YOUR OBJECTIVE: Rewrite the lines beginning with the one that contains "Toggle the Estás" and continuing through the one that contains "Action: (103, 16)", changing "dropdown" to "menu" and keeping everything else the same.

MATERIAL FOR THIS TASK:
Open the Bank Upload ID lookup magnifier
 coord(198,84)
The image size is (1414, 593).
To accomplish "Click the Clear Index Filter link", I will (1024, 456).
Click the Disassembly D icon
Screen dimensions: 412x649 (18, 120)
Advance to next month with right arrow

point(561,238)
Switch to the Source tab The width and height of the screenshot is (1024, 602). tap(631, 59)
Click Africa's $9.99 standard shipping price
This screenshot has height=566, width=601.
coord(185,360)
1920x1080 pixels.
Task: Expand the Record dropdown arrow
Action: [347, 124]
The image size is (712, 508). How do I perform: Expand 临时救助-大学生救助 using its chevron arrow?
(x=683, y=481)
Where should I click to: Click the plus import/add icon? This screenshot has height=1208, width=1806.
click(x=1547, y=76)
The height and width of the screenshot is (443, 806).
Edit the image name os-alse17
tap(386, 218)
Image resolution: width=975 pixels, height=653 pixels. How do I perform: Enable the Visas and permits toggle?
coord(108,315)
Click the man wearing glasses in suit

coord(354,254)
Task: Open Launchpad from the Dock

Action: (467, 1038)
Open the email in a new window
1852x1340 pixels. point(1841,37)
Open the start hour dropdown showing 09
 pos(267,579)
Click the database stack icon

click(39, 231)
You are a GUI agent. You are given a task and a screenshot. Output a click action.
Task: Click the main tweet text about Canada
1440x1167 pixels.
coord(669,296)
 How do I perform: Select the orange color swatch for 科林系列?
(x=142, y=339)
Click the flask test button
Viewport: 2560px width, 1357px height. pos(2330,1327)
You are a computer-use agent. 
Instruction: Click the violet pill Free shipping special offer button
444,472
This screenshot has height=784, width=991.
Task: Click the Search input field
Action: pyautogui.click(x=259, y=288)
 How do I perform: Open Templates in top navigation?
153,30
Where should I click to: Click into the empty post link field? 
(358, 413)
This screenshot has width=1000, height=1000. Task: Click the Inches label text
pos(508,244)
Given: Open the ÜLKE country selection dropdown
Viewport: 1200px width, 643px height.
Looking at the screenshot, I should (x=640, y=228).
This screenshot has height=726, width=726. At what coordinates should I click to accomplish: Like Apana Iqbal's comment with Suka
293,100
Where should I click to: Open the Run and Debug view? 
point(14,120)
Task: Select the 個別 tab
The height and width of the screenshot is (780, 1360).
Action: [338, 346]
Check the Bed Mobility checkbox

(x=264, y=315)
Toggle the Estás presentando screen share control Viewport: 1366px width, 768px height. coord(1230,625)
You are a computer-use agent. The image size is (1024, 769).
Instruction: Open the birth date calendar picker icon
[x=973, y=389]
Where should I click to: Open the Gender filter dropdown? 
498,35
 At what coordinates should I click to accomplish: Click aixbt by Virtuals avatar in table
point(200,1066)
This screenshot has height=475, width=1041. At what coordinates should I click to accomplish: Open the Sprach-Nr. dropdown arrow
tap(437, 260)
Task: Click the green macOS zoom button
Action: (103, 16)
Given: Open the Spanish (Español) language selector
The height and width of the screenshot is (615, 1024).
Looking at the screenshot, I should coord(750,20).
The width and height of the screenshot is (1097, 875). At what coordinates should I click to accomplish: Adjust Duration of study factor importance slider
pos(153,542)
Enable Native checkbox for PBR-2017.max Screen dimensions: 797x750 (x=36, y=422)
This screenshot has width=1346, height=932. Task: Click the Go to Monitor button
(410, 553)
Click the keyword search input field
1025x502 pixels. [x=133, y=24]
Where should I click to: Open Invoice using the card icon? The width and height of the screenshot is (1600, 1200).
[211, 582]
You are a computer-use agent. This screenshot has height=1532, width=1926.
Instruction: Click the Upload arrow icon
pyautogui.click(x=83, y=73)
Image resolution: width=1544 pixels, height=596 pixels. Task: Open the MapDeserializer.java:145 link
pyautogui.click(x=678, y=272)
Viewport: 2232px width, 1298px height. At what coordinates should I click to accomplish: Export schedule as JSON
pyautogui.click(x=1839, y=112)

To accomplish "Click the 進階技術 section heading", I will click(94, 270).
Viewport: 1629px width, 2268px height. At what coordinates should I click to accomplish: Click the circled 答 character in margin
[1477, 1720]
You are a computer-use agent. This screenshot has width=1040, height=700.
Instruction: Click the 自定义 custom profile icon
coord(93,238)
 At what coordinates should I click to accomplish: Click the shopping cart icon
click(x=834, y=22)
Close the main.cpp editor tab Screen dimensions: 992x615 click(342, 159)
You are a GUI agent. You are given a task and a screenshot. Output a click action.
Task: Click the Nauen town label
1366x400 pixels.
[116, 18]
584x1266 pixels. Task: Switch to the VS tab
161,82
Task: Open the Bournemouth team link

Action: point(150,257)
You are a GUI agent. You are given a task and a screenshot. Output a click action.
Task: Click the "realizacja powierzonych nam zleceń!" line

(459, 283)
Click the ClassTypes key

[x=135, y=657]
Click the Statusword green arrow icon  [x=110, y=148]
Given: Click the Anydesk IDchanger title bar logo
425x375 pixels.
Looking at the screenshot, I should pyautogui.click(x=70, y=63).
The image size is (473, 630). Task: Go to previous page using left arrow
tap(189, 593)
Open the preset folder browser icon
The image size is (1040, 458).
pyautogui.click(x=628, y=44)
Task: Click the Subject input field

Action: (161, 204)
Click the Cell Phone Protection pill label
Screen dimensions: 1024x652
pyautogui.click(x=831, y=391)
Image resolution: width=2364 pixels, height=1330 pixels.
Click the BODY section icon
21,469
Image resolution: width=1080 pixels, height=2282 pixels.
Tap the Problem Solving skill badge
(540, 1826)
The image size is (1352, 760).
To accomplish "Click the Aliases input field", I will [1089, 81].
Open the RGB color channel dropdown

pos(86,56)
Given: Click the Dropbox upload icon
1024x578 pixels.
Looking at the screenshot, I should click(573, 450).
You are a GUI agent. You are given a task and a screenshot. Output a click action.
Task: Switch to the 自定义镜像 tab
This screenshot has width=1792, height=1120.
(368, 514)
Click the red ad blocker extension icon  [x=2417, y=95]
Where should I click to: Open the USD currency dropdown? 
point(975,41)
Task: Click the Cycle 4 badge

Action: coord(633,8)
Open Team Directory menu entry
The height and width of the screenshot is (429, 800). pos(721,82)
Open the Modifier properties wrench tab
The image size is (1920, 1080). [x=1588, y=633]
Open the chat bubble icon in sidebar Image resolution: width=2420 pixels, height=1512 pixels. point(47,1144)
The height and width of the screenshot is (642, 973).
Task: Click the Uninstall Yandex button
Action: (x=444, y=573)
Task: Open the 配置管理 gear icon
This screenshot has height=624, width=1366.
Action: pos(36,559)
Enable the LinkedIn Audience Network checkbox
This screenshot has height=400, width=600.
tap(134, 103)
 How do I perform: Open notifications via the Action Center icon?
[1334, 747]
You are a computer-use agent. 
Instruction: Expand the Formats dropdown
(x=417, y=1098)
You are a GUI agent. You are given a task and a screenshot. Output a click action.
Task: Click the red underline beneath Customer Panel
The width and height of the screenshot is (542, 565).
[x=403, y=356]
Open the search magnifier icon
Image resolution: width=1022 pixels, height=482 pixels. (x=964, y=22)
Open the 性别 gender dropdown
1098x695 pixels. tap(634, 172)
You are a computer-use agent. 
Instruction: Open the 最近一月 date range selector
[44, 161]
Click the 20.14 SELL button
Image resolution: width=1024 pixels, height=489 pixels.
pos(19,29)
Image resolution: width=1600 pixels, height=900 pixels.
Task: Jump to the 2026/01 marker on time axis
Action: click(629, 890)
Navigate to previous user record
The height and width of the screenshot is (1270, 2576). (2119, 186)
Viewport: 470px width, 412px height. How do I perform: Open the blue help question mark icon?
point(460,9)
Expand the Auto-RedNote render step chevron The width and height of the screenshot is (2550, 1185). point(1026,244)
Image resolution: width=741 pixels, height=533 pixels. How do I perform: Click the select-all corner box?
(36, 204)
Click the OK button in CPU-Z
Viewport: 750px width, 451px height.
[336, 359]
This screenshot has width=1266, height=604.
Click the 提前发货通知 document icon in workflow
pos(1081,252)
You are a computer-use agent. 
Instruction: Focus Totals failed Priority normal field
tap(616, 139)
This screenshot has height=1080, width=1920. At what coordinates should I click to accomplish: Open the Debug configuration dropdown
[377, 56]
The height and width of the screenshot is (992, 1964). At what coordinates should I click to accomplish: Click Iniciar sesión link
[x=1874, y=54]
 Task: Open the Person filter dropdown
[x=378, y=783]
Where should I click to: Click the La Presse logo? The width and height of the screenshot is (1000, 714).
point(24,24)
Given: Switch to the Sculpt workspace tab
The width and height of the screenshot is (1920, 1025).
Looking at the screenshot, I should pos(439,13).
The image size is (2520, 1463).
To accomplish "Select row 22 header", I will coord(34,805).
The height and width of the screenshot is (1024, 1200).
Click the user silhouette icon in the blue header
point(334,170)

FINAL ANSWER:
Toggle the Estás presentando screen share control Viewport: 1366px width, 768px height. coord(1230,625)
You are a computer-use agent. The image size is (1024, 769).
Instruction: Open the birth date calendar picker icon
[x=973, y=389]
Where should I click to: Open the Gender filter menu? 
498,35
 At what coordinates should I click to accomplish: Click aixbt by Virtuals avatar in table
point(200,1066)
This screenshot has height=475, width=1041. At what coordinates should I click to accomplish: Open the Sprach-Nr. menu arrow
tap(437, 260)
Task: Click the green macOS zoom button
Action: (103, 16)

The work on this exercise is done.